What should you choose if I choose TT ?

By symmetry between H and T, if I choose TT then you should choose HT, and then P(you win = 3/4.

What happens if I choose HT ?

1. | We have already considered HH versus HT and found that they are equally likely to win. So if I choose HT and you choose HH , then the probability that you win is 1/2. |

2. | Suppose you choose TH. If the first pair is HH or HT then I win, and if it is TH or TT then you win, and so P(you win)=1/2. |

3. | Suppose that you choose TT. We have already considered TT versus HT , and we know that the probability that HT wins is 3/4. Hence the probability that you win with TT against HT is 1/4. |

Assuming that you always make a choice that maximises your chance of winning, what should I choose to maximise the probability that I win?

We still have to consider what happens if I choose TH.

By symmetry with the case where I choose HT , we see that if you choose HH then you win with probability 1/4, if you choose HT then you win with probability 1/2, and if you choose TT then you win with probability 1/2.

Using all the above results, I should choose HT or TH, because either of these choices makes my probability of winning equal to 1/2, whereas for HH and TT my winning probability is only 1/4 (assuming that you always make a choice that maximises your chance of winning).

Now suppose that we look at triples instead of pairs.

What is the probability that you win if I choose HHH and you choose THH ?

I can only win if the first three throws are HHH.

This occurs with probability 1/8 , so the probability that you win is 7/8.

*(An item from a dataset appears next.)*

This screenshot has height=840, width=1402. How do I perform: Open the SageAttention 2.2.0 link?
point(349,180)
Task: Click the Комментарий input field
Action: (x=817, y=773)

I have eight possible choices and, for each one, you can find a triple that gives you a better than even chance of winning (ie a triple that makes your probability of winning more that 1/2).

We have seen just above that it is possible if I choose HHH. We now consider all the other possibilities in turn.

1. | If I choose TTT then by symmetry you should choose HTT so that your probability of winning is 7/8. |

2. | I choose HTH . Suppose you try HHT. You win if the starting triple is HHH , HHT or THH. I win if the starting triple is HTH. Let p , q , r and s be the probability that you win if the starting triple is HTT , THT , TTH and TTT respectively. |

By considering what happens at the fourth throw, we find

p = (r x 1/2) + (s x 1/2)

q = (p x 1/2)

r = (qx1/2) + 1/2

s = (r x 1/2) + (s x 1/2).

We find r = s = p = 2/3 and q = 1/3.

This means that

P(you win) = (1 + 1 + 0 + 2/3 + 1 + 1/3 + 2/3 + 2/3)/8 = 2/3.

3. | By symmetry, if I choose THT and you choose TTH,then P(you win) = 2/3. |

4. | I choose HHT. Suppose you try choosing THH. I win if the starting triple is HHH or HHT , otherwise you win, so that {P(you win) = 3/4. |

5. | By symmetry, if I choose TTH and you choose HTT , then P(you win) = 3/4. |

6. | I choose HTT. Suppose you choose HHT . Then you win if the starting triple is HHH , HHT or THH , but I win if it is HTT . Carrying out calculations similar to those above, we find that if the starting triple is HTH , TTH or TTT then your winning probability is 2/3, but if it is THT your winning probability is 1/3. Thus P(you win) = 2/3. |

7. | By symmetry, if I choose THH and you choose TTH, then P(you win) = 2/3. |

For each of my eight possible choices, there is a triple that gives you a better than even chance of winning.